WHAT YOU WILL DO: Every line in the records below with the string "computer" is to be copied out.
SOURCE DATA START
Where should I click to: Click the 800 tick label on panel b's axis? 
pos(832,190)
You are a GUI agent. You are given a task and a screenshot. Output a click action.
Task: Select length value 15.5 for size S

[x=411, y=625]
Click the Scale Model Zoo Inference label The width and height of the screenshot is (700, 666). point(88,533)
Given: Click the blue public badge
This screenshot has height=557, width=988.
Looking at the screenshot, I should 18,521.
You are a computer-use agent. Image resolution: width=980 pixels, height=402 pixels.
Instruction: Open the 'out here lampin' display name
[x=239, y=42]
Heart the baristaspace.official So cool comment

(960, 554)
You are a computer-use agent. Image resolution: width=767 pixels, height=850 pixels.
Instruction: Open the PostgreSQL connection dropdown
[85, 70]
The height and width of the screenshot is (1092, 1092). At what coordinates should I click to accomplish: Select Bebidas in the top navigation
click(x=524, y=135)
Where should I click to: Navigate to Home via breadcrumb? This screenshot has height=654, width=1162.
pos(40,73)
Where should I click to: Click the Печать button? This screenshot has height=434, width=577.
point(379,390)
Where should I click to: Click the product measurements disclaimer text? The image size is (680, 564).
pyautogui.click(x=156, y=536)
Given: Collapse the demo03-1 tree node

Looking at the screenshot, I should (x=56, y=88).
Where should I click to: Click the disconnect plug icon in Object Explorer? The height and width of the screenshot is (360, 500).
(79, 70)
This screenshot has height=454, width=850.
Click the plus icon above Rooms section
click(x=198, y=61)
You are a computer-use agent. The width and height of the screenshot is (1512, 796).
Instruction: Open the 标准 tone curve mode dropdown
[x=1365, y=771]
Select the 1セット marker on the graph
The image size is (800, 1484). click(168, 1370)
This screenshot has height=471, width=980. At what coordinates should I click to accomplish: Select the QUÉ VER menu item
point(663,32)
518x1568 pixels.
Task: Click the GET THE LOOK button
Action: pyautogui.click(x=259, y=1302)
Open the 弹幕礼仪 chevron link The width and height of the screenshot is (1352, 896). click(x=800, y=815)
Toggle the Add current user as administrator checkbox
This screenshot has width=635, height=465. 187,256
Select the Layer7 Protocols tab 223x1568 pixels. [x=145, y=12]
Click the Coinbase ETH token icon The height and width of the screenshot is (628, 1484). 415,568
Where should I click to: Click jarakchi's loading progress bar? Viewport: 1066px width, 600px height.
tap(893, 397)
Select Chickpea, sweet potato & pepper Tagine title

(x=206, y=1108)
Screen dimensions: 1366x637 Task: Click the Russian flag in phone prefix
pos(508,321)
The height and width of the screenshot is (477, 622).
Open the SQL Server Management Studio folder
SOURCE DATA END
TASK ANSWER:
You are a computer-use agent. Image resolution: width=980 pixels, height=402 pixels.
You are a computer-use agent. Image resolution: width=767 pixels, height=850 pixels.
You are a computer-use agent. The width and height of the screenshot is (1512, 796).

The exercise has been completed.